そもそも、麻薬中毒者って「犯罪者」だけれど、同時に「被害者」じゃね?

っていう発想から「ドラッグコート」では、裁判官の監督に基づいて「ドラッグ・トリートメント及びリハビリテーション」が専門的に実施されます。犯罪者にはなんと

「刑罰」と「治療」を選択させる

上、ちゃんと治療を選択した場合、懲役をさせない代わりに更生プログラムの参加を義務付けて、更生プログラムを終了したら「公訴を免除」されたり「薬物逮捕歴を抹消」されるという特典が用意されているんです。

ちなみに、2009年12月の時点で全米で2301ものドラッグコートが稼働しています。


なぜ日本にドラッグコートが作られないのか!?

アメリカと日本では、あまりにも覚せい剤犯罪に対する取り組みへの真剣さが違いすぎます。日本人は「何かミスをした人間をバカにして笑いものにすることが大好き」な人たちが多いのですが、あまりにも下品で悲しい感性と言わざるを得ません。

今は下品なサイトなどで、私のことを「嘘つきだ」とか「謝罪しろ」とかネットに書き込んでいるだけの情けない人たちがそこそこいるようですが…私だって人間です。これだけの分量、これだけのコラムを書いていれば、当然、時としてはミスもあれば、間違いもあることでしょう。そこで大切なことは「きちんと認めて謝罪し訂正すること」だと思っています。

私は誠意をもってその対応をしたつもりですが、必死になって私をバカにして喜んでいる、トイレに落書きするしか能のない連中が結構いるでしょ?そういう人たちって、何か一つでも叩けるネタがあると飛びついて喜ぶんです。自分は何も出来ていなくても。そんな連中、汚物に群がるハエと同じレベルの連中だ。そんな寒い連中が

「清原の転落人生」

とかをやってると喜ぶわけです。大喜びするんです。こっちにおいで~みたいな感じで。
情けない限りです。そんな連中をテレビが相手にしてどうするんだ、と問いたい。

私は、清原容疑者を笑わない。

じゃあ、彼を笑蔑んでいるハエ軍団は彼と同じ実績を残せるのか?絶対に出来ないはずだ。そんな彼が何故落ちたのかを検証し、問題を解決するために動くべきだ。

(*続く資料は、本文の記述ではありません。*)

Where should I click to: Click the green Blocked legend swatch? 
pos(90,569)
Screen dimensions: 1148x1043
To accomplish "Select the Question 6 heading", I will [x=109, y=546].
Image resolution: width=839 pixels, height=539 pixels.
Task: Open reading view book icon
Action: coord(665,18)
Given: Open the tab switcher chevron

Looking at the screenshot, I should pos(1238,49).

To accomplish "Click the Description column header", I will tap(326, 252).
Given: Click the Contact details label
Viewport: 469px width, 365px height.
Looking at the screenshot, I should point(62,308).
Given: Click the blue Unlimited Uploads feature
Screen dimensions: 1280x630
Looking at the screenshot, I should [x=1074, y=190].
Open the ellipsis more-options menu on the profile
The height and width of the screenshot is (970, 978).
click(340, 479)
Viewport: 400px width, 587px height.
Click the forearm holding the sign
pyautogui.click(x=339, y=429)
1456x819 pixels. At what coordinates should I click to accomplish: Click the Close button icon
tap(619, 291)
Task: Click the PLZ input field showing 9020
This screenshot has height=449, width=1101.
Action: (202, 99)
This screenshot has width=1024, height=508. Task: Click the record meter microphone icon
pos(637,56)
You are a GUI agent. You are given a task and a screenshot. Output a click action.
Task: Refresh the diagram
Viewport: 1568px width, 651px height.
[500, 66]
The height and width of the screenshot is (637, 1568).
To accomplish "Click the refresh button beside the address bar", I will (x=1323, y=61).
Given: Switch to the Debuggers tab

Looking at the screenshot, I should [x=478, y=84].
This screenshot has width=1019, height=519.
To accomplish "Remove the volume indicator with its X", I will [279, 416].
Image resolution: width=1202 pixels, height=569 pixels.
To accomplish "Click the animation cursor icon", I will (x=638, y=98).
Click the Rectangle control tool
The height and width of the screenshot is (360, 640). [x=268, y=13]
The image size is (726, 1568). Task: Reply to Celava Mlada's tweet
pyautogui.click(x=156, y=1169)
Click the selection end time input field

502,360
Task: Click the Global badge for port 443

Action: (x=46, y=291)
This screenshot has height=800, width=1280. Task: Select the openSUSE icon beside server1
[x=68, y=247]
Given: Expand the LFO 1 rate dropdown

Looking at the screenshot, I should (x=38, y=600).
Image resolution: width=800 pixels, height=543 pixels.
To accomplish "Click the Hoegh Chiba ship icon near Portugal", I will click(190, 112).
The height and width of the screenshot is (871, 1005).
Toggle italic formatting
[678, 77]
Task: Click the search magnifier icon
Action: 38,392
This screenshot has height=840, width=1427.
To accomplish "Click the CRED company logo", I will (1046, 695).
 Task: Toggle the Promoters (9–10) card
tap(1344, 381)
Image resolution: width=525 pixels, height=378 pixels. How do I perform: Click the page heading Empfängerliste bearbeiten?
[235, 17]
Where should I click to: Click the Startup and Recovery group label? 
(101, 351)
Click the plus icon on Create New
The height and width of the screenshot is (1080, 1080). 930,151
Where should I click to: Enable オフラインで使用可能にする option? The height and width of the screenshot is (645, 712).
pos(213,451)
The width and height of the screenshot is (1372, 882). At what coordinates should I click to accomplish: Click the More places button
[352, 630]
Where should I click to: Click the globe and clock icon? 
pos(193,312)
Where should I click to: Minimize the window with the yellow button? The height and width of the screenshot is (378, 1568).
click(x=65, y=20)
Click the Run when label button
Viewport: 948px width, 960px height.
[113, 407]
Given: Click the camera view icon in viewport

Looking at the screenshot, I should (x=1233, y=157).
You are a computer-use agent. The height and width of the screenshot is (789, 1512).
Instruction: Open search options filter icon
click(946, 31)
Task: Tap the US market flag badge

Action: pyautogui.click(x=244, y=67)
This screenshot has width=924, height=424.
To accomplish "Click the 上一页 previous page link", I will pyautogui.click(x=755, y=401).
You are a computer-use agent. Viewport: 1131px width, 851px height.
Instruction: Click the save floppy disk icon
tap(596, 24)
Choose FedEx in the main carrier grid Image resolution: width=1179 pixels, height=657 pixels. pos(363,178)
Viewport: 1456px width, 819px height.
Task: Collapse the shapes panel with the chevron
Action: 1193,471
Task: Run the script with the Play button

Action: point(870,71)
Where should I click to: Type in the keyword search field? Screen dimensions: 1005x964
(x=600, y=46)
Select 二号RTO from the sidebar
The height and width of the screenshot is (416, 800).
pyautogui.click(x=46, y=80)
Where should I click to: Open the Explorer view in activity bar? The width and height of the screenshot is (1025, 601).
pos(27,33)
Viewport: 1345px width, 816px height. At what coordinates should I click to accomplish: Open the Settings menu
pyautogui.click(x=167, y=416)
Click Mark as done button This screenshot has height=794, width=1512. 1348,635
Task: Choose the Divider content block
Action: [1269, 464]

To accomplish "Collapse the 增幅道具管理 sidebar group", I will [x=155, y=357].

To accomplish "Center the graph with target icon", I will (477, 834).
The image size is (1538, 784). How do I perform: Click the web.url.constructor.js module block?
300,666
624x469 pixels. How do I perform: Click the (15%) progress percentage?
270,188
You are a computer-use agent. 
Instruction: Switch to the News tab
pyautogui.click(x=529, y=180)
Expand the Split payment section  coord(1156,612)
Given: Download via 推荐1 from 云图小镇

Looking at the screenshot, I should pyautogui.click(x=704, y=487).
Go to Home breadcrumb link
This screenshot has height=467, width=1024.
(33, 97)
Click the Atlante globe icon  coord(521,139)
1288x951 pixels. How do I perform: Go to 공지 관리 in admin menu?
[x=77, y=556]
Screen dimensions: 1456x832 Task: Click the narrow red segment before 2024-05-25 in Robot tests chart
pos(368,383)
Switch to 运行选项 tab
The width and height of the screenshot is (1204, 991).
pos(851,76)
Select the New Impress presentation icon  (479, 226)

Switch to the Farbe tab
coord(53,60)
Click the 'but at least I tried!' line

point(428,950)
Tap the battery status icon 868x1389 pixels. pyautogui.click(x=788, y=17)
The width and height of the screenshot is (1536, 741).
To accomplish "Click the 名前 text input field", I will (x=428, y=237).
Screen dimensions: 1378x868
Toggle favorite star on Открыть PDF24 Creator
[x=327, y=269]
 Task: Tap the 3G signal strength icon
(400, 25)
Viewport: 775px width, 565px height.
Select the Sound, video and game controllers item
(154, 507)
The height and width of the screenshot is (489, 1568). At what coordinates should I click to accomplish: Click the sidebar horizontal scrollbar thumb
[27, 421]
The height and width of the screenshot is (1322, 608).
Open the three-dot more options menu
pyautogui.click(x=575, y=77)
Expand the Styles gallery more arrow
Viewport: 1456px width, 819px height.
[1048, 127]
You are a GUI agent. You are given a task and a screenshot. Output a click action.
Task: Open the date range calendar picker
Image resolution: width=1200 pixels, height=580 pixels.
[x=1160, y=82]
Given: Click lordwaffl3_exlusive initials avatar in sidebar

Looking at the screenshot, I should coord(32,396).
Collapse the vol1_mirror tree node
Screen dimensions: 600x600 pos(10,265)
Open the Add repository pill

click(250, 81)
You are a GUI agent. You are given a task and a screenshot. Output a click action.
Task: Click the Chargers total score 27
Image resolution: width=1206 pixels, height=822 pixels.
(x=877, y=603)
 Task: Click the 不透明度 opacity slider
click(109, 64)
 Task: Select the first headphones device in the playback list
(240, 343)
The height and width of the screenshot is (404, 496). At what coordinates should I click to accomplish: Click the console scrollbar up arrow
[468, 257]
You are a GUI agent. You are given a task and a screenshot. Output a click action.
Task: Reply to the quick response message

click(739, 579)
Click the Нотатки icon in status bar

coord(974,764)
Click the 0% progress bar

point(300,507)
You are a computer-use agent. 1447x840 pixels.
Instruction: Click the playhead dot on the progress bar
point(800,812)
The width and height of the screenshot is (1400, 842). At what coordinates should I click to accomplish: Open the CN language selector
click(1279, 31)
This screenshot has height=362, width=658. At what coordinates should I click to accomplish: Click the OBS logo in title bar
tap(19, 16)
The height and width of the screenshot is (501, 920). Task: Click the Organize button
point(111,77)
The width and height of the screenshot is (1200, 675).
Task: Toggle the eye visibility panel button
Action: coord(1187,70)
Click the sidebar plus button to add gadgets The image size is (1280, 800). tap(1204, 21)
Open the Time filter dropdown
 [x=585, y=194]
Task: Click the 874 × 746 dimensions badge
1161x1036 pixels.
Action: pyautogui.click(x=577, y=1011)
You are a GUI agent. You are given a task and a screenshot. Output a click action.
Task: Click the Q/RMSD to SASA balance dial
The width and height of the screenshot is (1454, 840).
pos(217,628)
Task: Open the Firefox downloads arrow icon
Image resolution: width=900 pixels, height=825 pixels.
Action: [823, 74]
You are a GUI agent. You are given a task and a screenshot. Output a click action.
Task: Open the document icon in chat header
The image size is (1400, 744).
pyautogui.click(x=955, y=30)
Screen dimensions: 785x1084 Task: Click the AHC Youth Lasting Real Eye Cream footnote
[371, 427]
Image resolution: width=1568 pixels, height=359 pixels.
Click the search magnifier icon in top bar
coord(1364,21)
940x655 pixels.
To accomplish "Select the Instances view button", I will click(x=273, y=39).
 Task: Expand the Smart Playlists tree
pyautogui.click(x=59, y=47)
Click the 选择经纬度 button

清原容疑者は初犯なので執行猶予が付くことでしょう。あのスーパースターを、どうやって更生させて、どうやって再生させるのか。そこを考え・実行するのが「先進諸国」の姿勢です。今のままの日本のシステムだと、国として何の取り組みもされていないに等しく、再犯を促しているようにすら思えるほどです。

犯罪者は法廷で裁かれなければいけない。
が!
被害者であれば、送られる先は病院や厚生施設であるべきだ。

清原容疑者を叩いて喜んでいるうちは、日本の取り締まりは絶対に前進しない。私はそう断言します。もうどれだけそんな低レベルの報道が繰り返されているのか。その度に通り一遍のコメントをしていてもしょうがない。

清原容疑者を産んだのは、日本の「全く麻薬を取り締まる気のない国自体のシステム」だ。少なくとも私はそう考えています。